» TEXT SEGMENT
§ §
Hypothetico-Deductive Model

Although little is known about the inner workings of intuition, analytic reasoning has been characterized by multiple models. The longest-standing conceptualization of analytic reasoning is the hypothetico-deductive method, in which diagnostic hypotheses are proposed, tested, and either verified or rejected.9

Within seconds of a patient encounter, the physician starts developing a short list of possible diagnoses (typically two to five), either as specific entities such as influenza or malaria or as broad categories such as "an infectious disease." These hypotheses transform the cognitive task of the patient encounter from deciding "What is this patient's illness?" to deciding "Is this fever and pharyngitis a case of strep throat, mononucleosis, or acute HIV?" These specific questions then direct further inquiry and data gathering from the history, physical examination, laboratory tests, and imaging studies. During this process, some initial hypotheses are rejected, new ones are generated, and broad categories are refined into specific disease states.

When the number of hypotheses is narrowed to one or two, they are subjected to a process of verification.10 The final working diagnosis must be adequate and coherent—that is, it must explain most normal and abnormal findings and conform to the patient's demographics, presentation, and clinical course. Stated otherwise, there must be a reasonable (but as clinicians know, rarely perfect) match between the clinical features of the patient in front of them and the illness script (ie, template of the disease) in their mind. Physicians generally seek assurance that the worst-case scenarios have been excluded, such as an ectopic pregnancy in a young woman with abdominal pain. Moreover, a single unifying diagnosis in the spirit of Occam's razor is preferred although not always feasible in complex illnesses. Usually the verified diagnosis must meet a high-enough likelihood to merit treatment (ie, meet the treatment threshold11), which often varies with the risks of the associated therapy.
§ §
» RECORD EXCERPTS
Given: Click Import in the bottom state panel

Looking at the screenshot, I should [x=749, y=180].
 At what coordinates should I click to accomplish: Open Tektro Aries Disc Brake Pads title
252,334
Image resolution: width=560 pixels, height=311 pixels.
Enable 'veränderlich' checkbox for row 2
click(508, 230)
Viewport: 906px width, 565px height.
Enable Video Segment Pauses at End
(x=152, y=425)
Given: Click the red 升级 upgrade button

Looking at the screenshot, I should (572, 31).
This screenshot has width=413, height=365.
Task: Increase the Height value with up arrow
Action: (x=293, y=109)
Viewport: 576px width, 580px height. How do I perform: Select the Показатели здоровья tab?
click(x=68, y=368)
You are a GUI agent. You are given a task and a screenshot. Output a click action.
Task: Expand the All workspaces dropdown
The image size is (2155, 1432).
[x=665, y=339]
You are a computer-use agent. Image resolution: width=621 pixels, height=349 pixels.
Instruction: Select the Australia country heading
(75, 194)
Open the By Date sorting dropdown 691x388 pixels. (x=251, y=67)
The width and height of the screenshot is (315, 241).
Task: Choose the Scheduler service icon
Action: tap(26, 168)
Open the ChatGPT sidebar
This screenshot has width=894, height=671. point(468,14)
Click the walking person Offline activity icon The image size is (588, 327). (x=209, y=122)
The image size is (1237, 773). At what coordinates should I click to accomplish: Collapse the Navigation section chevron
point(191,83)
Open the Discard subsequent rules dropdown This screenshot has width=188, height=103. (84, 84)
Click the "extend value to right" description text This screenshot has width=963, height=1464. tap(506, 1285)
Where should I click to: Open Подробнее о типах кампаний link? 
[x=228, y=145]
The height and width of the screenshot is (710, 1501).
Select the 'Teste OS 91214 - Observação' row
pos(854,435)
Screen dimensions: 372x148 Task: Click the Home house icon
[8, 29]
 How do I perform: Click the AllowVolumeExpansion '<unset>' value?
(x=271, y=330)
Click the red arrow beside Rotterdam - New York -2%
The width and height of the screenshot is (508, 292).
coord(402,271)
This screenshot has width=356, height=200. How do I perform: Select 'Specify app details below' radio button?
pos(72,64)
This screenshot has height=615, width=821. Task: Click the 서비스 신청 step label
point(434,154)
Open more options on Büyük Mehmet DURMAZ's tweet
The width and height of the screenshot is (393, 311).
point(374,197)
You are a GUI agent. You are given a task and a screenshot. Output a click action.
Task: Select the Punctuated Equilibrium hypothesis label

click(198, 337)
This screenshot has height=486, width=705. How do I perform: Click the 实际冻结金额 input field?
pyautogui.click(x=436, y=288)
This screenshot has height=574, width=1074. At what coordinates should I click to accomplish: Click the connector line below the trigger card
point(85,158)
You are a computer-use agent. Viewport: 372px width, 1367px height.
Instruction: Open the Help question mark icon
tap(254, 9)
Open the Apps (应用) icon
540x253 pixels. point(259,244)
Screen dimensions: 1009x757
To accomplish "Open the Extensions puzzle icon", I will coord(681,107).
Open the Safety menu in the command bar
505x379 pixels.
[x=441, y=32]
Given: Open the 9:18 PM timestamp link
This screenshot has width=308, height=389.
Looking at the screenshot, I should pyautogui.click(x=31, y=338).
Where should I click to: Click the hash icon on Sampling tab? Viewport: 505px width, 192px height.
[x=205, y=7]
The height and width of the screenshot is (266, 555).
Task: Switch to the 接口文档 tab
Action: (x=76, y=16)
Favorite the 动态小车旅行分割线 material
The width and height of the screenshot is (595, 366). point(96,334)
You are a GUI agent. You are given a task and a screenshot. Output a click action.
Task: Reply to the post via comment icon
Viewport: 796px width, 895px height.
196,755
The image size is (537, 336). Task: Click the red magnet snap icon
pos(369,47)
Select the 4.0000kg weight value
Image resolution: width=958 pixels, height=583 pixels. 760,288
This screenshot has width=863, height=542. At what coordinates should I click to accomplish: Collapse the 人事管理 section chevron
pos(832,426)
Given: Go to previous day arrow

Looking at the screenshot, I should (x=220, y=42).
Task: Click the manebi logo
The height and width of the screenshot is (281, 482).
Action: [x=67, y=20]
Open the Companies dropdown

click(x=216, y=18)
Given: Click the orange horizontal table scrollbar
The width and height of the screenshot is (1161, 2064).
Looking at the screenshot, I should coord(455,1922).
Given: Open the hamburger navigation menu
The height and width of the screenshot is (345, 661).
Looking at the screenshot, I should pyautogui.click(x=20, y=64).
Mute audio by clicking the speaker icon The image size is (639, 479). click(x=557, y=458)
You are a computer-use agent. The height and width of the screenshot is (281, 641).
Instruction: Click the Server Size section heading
§ §
» WHAT TO DO
a. Answer these questions using the text on the hypothetico-deductive model:
(i) How many possible diagnoses does the physician's initial short list typically contain?
(ii) What two qualities must the final working diagnosis have?
(iii) What must the verified diagnosis usually meet in order to merit treatment?
b. Decide whether each statement agrees with the text on the hypothetico-deductive model. For each, answer yes or no and quote the words that decide it.
(i) The hypothetico-deductive method is the longest-standing conceptualization of analytic reasoning.
(ii) A single unifying diagnosis is always feasible in complex illnesses.
(iii) The match between the patient's clinical features and the illness script is usually perfect.
c. Carry on the text on the hypothetico-deductive model, starting after its final sentence.
The entries are separate material and have no connection to the text on the hypothetico-deductive model.

» ANSWERS FOR THE TASKS
a.
(i) Two to five.
(ii) It must be adequate and coherent.
(iii) A high-enough likelihood, meaning it must meet the treatment threshold.

b.
(i) Yes: "The longest-standing conceptualization of analytic reasoning is the hypothetico-deductive method"
(ii) No: "a single unifying diagnosis in the spirit of Occam's razor is preferred although not always feasible in complex illnesses"
(iii) No: "there must be a reasonable (but as clinicians know, rarely perfect) match"

c.
Cognitive Heuristics and Biases

For many routine patient encounters, physicians can use mental shortcuts and rules of thumb to arrive at the correct diagnosis. These shortcuts, or heuristics, are very efficient and allow clinicians to complete high levels of work, but they are also prone to producing predictable mistakes in the course of reasoning. Despite their shortcomings, these double-edged swords are used constantly in practice and everyday life because they usually yield correct decisions. The following five heuristics are commonly employed in clinical practice and can lead to diagnostic errors:

  • The representative heuristic leads clinicians to judge the probability of a disease by how closely a patient presentation matches a prototypical case without considering the prevalence of a disease. For example, a clinician may strongly suspect that a patient with hypertension, headache, diaphoresis, and palpitations has a pheochromocytoma, given the match with the textbook description. However, each individual symptom is very commonly encountered in clinical practice, and the true likelihood of the unifying diagnosis of pheochromocytoma is vanishingly low.
  • The availability heuristic leads the clinician to judge the probability of a disease on the basis of how easily that disease is recalled, which is often skewed by recent and memorable cases. For example, a physician who arrives at an accurate diagnosis of constrictive pericarditis after examining a patient with edema may overestimate the likelihood of that diagnosis for other patients who present with lower-extremity edema. This effect sometimes colors judgment for weeks to months, but frequently it modifies clinicians' judgment for their entire career (eg, "One time in fellowship I saw X, so I always do Y").
  • The anchoring heuristic leads clinicians to cling to their initial diagnostic hypotheses even as contradictory evidence accumulates. For example, a patient with stage 5 chronic kidney disease was admitted with altered mental status and myoclonus of the left arm attributed to uremia (the anchor). However, as the patient's condition failed to improve with dialysis (contradictory evidence), the clinicians had a difficult time revising the formulation to the eventual diagnosis of status epilepticus.
  • Premature closure describes settling on a diagnosis without sufficient evidence or without seeking or carefully considering contradictory information. For example, a patient with rheumatoid arthritis who was taking immunosuppressive medication presented with shortness of breath and was found to have a small distal pulmonary embolus. A consulting physician was not satisfied with this explanation in light of the diffuse fine infiltrates on the chest radiograph and requested bronchoscopy, which revealed Pneumocystis jiroveci pneumonia.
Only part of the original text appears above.